Fig. 15 is a side view showing a part of substrate processing according to the fifth embodiment.

Detailed Description

Embodiments of the present disclosure are described below with reference to the drawings. In the drawings, the same or corresponding components are denoted by the same or corresponding reference numerals, and description thereof may be omitted. In the present specification, the lower side means the lower side in the vertical direction, and the upper side means the upper side in the vertical direction.

Fig. 1 is a diagram illustrating a substrate processing apparatus according to a first embodiment. As shown in fig. 1, the substrate processing apparatus 1 includes, for example, a substrate holding unit 10, a rotation driving unit 20, a liquid supply unit 30, a gas supply unit 50, a heating unit 70, and a control unit 90.

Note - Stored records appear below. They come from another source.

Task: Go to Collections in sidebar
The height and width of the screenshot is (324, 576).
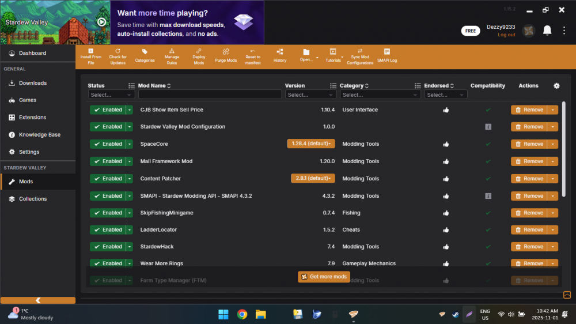Action: click(33, 199)
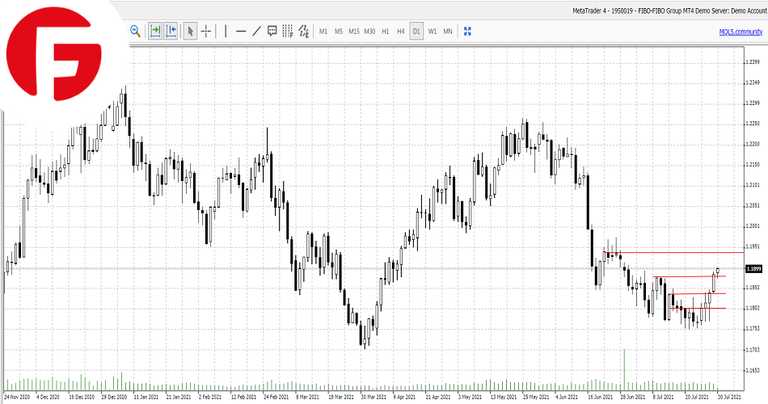This screenshot has width=768, height=404.
Task: Activate the crosshair tool
Action: click(206, 32)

The substrate holding portion 10 holds the substrate 2 horizontally so that the surface 2a of the substrate 2 on which the uneven pattern 4 (see fig. 6) is formed faces upward. The substrate 2 is a semiconductor substrate such as a silicon wafer. The concave-convex pattern 4 is formed by, for example, photolithography. In addition to photolithography, etching may also be used. The concave-convex pattern 4 is formed by, for example, etching a film (e.g., a silicon nitride film) formed on the substrate 2. The concave-convex pattern 4 has a concave portion 5 opened upward.

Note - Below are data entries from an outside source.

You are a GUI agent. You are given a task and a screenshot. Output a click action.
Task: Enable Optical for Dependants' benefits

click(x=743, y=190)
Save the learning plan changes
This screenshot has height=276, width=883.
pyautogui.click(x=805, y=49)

The substrate holding portion 10 includes a disk-shaped plate portion 11 and a claw portion 12 disposed on an outer peripheral portion of the plate portion 11. A plurality of the claw portions 12 are arranged at intervals in the circumferential direction, and hold the substrate 2 so as to be lifted from the plate portion 11 by holding the outer peripheral edge of the substrate 2. A gap space 13 is formed between the substrate 2 and the plate portion 11.

The substrate holding portion 10 has a rotation shaft portion 14 extending downward from the center of the plate portion 11. The rotation shaft 14 is rotatably supported by a bearing 15. A through hole 16 is formed in the center of the plate portion 11, and the rotation shaft portion 14 is formed in a cylindrical shape. The inner space of the rotation shaft 14 communicates with the gap space 13 through the through hole 16.

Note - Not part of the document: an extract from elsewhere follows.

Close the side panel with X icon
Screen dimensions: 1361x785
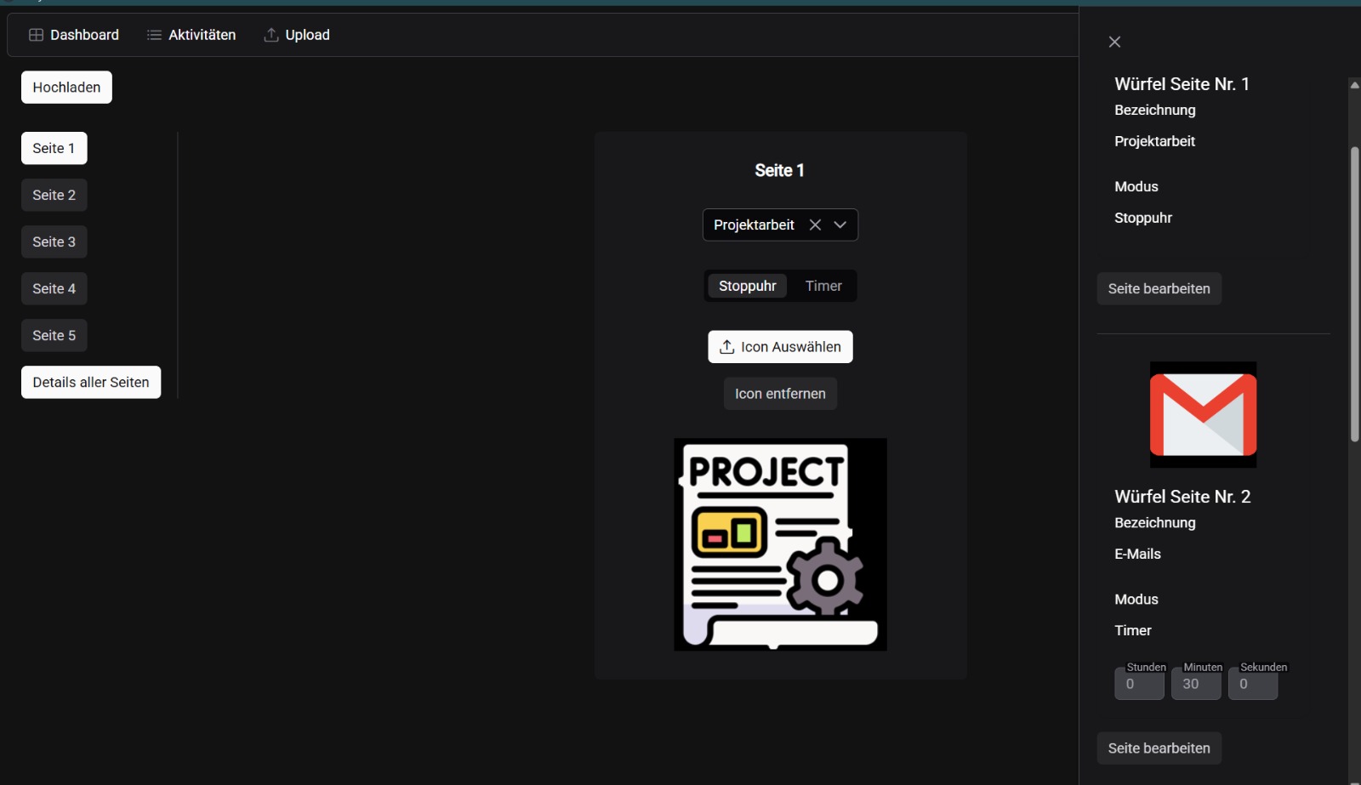tap(1114, 42)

The rotation driving unit 20 rotates the substrate holding unit 10. The rotation driving unit 20 rotates the substrate holding unit 10 about the rotation shaft 14 of the substrate holding unit 10. As the substrate holding portion 10 rotates, the substrate 2 held by the substrate holding portion 10 rotates.

The rotation driving unit 20 includes a rotation motor 21 and a transmission mechanism 22 for transmitting a rotation motion of the rotation motor 21 to the rotation shaft 14. The transmission mechanism 22 includes, for example, a pulley 23 and a timing belt 24. The pulley 23 is attached to an output shaft of the rotation motor 21 and rotates together with the output shaft. The timing belt 24 is wound around the pulley 23 and the rotation shaft 14. The transmission mechanism 22 transmits the rotational motion of the rotation motor 21 to the rotation shaft portion 14. Instead of the pulley 23 and the timing belt 24, the transmission mechanism 22 may include a plurality of gears.

The liquid supply unit 30 supplies the processing liquid to the substrate 2 held by the substrate holding portion 10 from above the substrate 2. The liquid supply unit 30 may supply a plurality of kinds of processing liquids, and may also supply a processing liquid corresponding to a processing stage of the substrate 2. Examples of the processing liquid supplied by the liquid supply unit 30 include a cleaning liquid L1 (see fig. 4 (a)), a rinse liquid L2 (see fig. 4 (b)), and a drying liquid L3 (see fig. 4 (c)). The cleaning liquid is also referred to as a chemical liquid.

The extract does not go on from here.